1 – Wear a hat with a brim. It will keep the rain off your face, so you can see, even in a downpour.
2 – Dress in layers if it’s cold. The most important layer is the one closest to your body. Make sure it’s a technical fabric such as polypropylene or CoolMax, which wicks water and sweat away from your skin (no cotton). Stay dry, use an umbrella, poncho or raincoat.
3 – Be visible. Select outer layers that are very bright or light-colored and have reflective strips, since walking in the rain often means poor visibility.
4 – Prevent chafing. Chafing can happen during any long walk, but it can be much worse if you’re wet from the rain. Spread Body Glide or Vaseline on parts of your body where you would normally chafe or get blisters – such as your feet, inner thighs, or underarms.

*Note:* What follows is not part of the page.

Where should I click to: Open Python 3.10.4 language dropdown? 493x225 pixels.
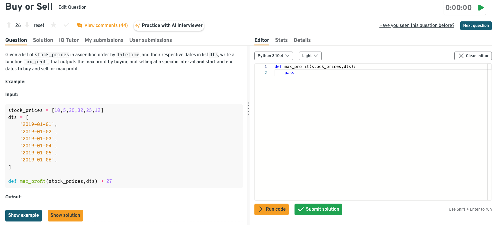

5 – Protect your electronics from getting wet. Store electronics, such as your cell phone and iPod, in a Ziplock bag or a waterproof carrier.
6 – DON’T WALK DURING THUNDER STORMS! Keep your walk indoors if there are thunderstorms in the area. Training is not worth the risk of getting struck by lightning. Walk in the mall or other large venue like a hockey rink.
7 – See it as an opportunity to build your mental strength. Sometimes we do get a “little” rain during Kidney March, knowing what gear works to keep you dry and warm is a bonus! You’ll be ready to handle any challenge that comes your way.
8 – Watch your step. The road or path can be slippery. The key is to take small steps and really pay attention to your footing. Try to avoid stepping in puddles as much as you can. Your running shoes and feet will get wet from the rain, but they’ll get absolutely soaked if you step in a big puddle.
9 – Check your shoe grip. If the bottoms are worn flat those shoes will be slippery in the rain. Your shoes should have grooves on their soles that are deeper than one millimeter. These channels allow water to run through them and also help to get a better grip on the road.
10 – Dry out your shoes after. When you get back from a wet walk, take off your running shoes and stuff them with crumpled balls of newspaper. This helps the shoes keep their shape, and the paper draws moisture away from the shoes. Don’t put them in the dryer or in front of a heater – that can shrink them or warp them so they won’t fit you properly.